问题
There is a public webservice which I want to use in a short C# Application: http://ws.parlament.ch/
The returned XML from this webservice has a "BOM" at the beginning, which causes RESTSharp to fail the deserializing of the XML with the following error message:
Error retrieving response. Check inner details for more info. ---> System.Xml.XmlException: Data at the root level is invalid. Line 1, position 1. at System.Xml.XmlTextReaderImpl.Throw(Exception e)
at System.Xml.XmlTextReaderImpl.Throw(String res, String arg) at System.Xml.XmlTextReaderImpl.ParseRootLevelWhitespace() at System.Xml.XmlTextReaderImpl.ParseDocumentContent() at System.Xml.XmlTextReaderImpl.Read() at System.Xml.Linq.XDocument.Load(XmlReader reader, LoadOptions options) at System.Xml.Linq.XDocument.Parse(String text, LoadOptions options)
at System.Xml.Linq.XDocument.Parse(String text) at RestSharp.Deserializers.XmlDeserializer.Deserialize[T](IRestResponse response) at RestSharp.RestClient.Deserialize[T](IRestRequest request, IRestResponse raw)
--- End of inner exception stack trace ---
Here is an easy sample by using http://ws.parlament.ch/sessions?format=xml to get a List of 'Sessions':
public class Session
{
public int Id { get; set; }
public DateTime? Updated { get; set; }
public int? Code { get; set; }
public DateTime? From { get; set; }
public string Name { get; set; }
public DateTime? To { get; set; }
}
static void Main(string[] args)
{
var request = new RestRequest();
request.RequestFormat = DataFormat.Xml;
request.Resource = "sessions";
request.AddParameter("format", "xml");
var client = new RestClient("http://ws.parlament.ch/");
var response = client.Execute<List<Session>>(request);
if (response.ErrorException != null)
{
const string message = "Error retrieving response. Check inner details for more info.";
var ex = new ApplicationException(message, response.ErrorException);
Console.WriteLine(ex);
}
List<Session> test = response.Data;
Console.Read();
}
When I first manipulate the returned xml with Fiddler to remove the first 3 bits (the "BOM"), the above code works! May someone please help me to handle this directly in RESTSharp? What am I doing wrong? THANK YOU in advance!
回答1:
I found the Solution - Thank you @arootbeer for the hints!
Instead of wrapping the XMLDeserializer, you can also use the 'RestRequest.OnBeforeDeserialization' event from #RESTSharp. So you just need to insert something like this after the new RestRequest() (see my initial code example) and then it works perfect!

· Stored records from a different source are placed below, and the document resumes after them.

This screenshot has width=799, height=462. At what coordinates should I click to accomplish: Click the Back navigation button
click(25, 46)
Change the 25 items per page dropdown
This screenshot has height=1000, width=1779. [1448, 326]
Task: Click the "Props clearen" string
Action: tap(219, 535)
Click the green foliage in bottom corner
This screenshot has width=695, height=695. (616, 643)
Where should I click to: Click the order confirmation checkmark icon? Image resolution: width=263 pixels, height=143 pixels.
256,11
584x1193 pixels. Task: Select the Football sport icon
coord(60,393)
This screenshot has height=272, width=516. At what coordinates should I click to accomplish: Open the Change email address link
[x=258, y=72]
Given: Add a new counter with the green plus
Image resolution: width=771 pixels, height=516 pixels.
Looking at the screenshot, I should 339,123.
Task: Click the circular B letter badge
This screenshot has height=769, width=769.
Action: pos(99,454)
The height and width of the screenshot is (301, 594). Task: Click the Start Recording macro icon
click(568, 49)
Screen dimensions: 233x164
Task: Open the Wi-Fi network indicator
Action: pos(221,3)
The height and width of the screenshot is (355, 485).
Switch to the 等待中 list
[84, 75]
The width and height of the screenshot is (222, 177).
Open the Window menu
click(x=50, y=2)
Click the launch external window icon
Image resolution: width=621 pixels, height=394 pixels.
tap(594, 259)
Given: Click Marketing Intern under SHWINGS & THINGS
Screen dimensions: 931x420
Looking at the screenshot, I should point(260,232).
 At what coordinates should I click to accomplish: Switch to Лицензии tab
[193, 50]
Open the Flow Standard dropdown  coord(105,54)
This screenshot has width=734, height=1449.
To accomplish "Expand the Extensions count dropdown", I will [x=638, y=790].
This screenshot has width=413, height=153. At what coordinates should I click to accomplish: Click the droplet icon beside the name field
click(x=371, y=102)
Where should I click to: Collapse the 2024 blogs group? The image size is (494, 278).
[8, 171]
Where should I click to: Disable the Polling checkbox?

request.OnBeforeDeserialization = resp =>
{
//remove the first ByteOrderMark
//see: http://stackoverflow.com/questions/19663100/restsharp-has-problems-deserializing-xml-including-byte-order-mark
string byteOrderMarkUtf8 = Encoding.UTF8.GetString(Encoding.UTF8.GetPreamble());
if (resp.Content.StartsWith(byteOrderMarkUtf8))
resp.Content = resp.Content.Remove(0, byteOrderMarkUtf8.Length);
};
回答2:
I had this same problem, but not specifically with RestSharp. Use this:
var responseXml = new UTF8Encoding(false).GetString(bytes);
Original discussion: XmlReader breaks on UTF-8 BOM
Pertinent quote from the answer:
The xml string must not (!) contain the BOM, the BOM is only allowed in byte data (e.g. streams) which is encoded with UTF-8. This is because the string representation is not encoded, but already a sequence of unicode characters.
Edit:
Looking through their docs, it looks like the most straightforward way to handle this (aside from a GitHub issue) is to call the non-generic Execute()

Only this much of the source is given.